The potency of caffeine should not be underestimated. Caffeine dependency can occur after a short period of daily exposure (as little as 7 days), and can be sustained by remarkably small doses (100 mg per day). In fact, caffeine withdrawal symptoms may be avoided in many individuals by as little as 25mg, the equivalent of two tablespoons of most "gourmet" coffees. Other carefully controlled studies show that caffeine doses as low as about 10mg can produce reliable subjective and behavioral effects in particularly sensitive individuals, and that more than 30 percent of people can feel the effects of 18mg or less.
Is "decaf" coffee OK?
The USDA requires that at least 97.5% of caffeine be removed from coffee in order for it to be labeled as decaffeinated. So the starting potency of coffee is very relevant to the potency of decaf. University of Florida researchers have measured up to 6.9 mg caffeine per 8 ounces of Starbucks brewed decaffeinated coffee, and up to 15.8 mg caffeine per 1 oz shot of Starbucks decaffeinated espresso.
Studies of caffeine dependency and tolerance have shown that daily caffeine users are actually more motivated to consume it to avoid withdrawal symptoms, than to experience the lift that its stimulant properties may provide. Caffeine's combination of a punishing syndrome of withdrawal, along with a rewarding sense of wakefulness, has made coffee, tea, and chocolate some of humanity's best loved foods. One might say that caffeine-producing plants have succeeded in motivating humans to cultivate them widely and with very great care.
Not everyone consuming daily caffeine is equally likely to develop dependency and withdrawal symptoms. Studies indicate that genetics make some people more vulnerable than others. It is not known whether the inherited causes of susceptibility to caffeine withdrawal syndrome are related to the genetic factors that predispose some people to migraine. However, patients who experience chronic daily headaches are much more likely to use dietary caffeine on a daily basis and/or have a preference for caffeine containing headache medications. Moreover, patients who have occasional migraine attacks are at a higher risk of developing chronic daily headache if they consume caffeine daily too. This association is particularly notable for young women – a group already at greater risk for migraine.
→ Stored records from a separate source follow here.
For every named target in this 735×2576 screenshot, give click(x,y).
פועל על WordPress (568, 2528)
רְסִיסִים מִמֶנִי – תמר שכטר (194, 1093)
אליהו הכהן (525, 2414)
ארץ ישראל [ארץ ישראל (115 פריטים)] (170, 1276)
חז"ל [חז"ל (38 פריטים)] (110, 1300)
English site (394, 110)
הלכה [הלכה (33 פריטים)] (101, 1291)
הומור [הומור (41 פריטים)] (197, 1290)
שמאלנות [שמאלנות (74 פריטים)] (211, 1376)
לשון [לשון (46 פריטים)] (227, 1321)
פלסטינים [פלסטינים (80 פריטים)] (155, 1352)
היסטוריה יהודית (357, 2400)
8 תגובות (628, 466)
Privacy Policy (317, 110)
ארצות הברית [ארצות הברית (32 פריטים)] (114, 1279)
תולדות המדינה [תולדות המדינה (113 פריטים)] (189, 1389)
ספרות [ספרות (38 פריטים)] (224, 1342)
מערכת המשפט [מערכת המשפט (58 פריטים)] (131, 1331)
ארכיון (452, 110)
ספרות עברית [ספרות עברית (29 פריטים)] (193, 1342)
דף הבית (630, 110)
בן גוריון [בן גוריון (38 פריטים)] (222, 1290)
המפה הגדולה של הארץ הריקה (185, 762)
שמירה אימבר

In summary, caffeine might be considered a drug that leads to the development of medication over-use headache (so called "rebound" headache). As such, patients should adopt the same restrictions on their frequency of use of caffeine as are recommended for other overused acute medications for migraine. The unwelcome news is that patients with a history of severe or chronic migraine should consider eliminating caffeine entirely, at least for several months. For patients with high daily caffeine intake, this reduction in use should be achieved over a gradual taper of days or even weeks to limit the impact of withdrawal syndrome. Once migraine attacks are brought under control and are no longer chronic, then reintroducing caffeine may be considered but with exposures limited to no more than two days per week. A headache log or diary can help determine if resuming caffeine leads to more headaches.
It is important to emphasize that caffeine consumption is rarely the sole "cause" of frequent headaches including migraine. However, it is a modifiable risk factor, unlike many other unavoidable migraine triggers, that is often a significant and overlooked contributor to the problem. The moderation or elimination of caffeine use should be one component of a successful program of therapies for migraine sufferers – and it requires no prescription.